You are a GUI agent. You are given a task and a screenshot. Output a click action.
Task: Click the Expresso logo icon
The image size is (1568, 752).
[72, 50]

---

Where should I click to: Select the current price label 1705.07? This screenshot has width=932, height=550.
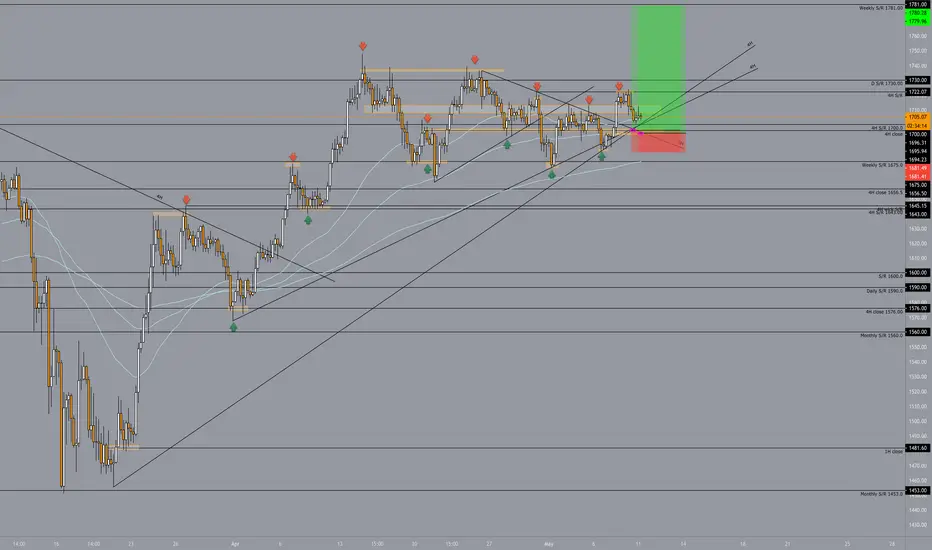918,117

==

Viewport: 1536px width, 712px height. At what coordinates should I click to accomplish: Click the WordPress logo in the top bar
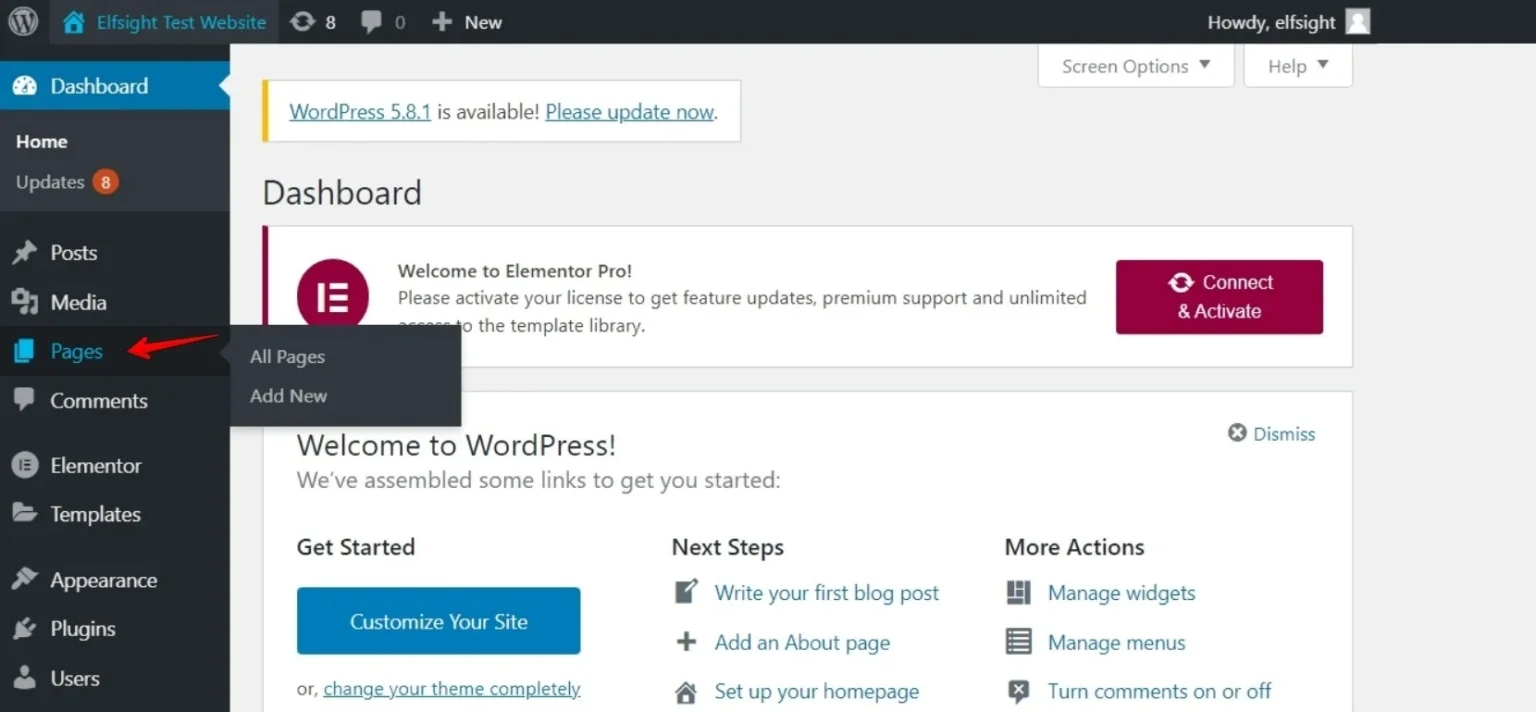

→ **Task goal**
In the entries above, identify each line that includes the string "logo", then copy it.

→ **Answer**
Task: Click the Expresso logo icon
Viewport: 1536px width, 712px height. At what coordinates should I click to accomplish: Click the WordPress logo in the top bar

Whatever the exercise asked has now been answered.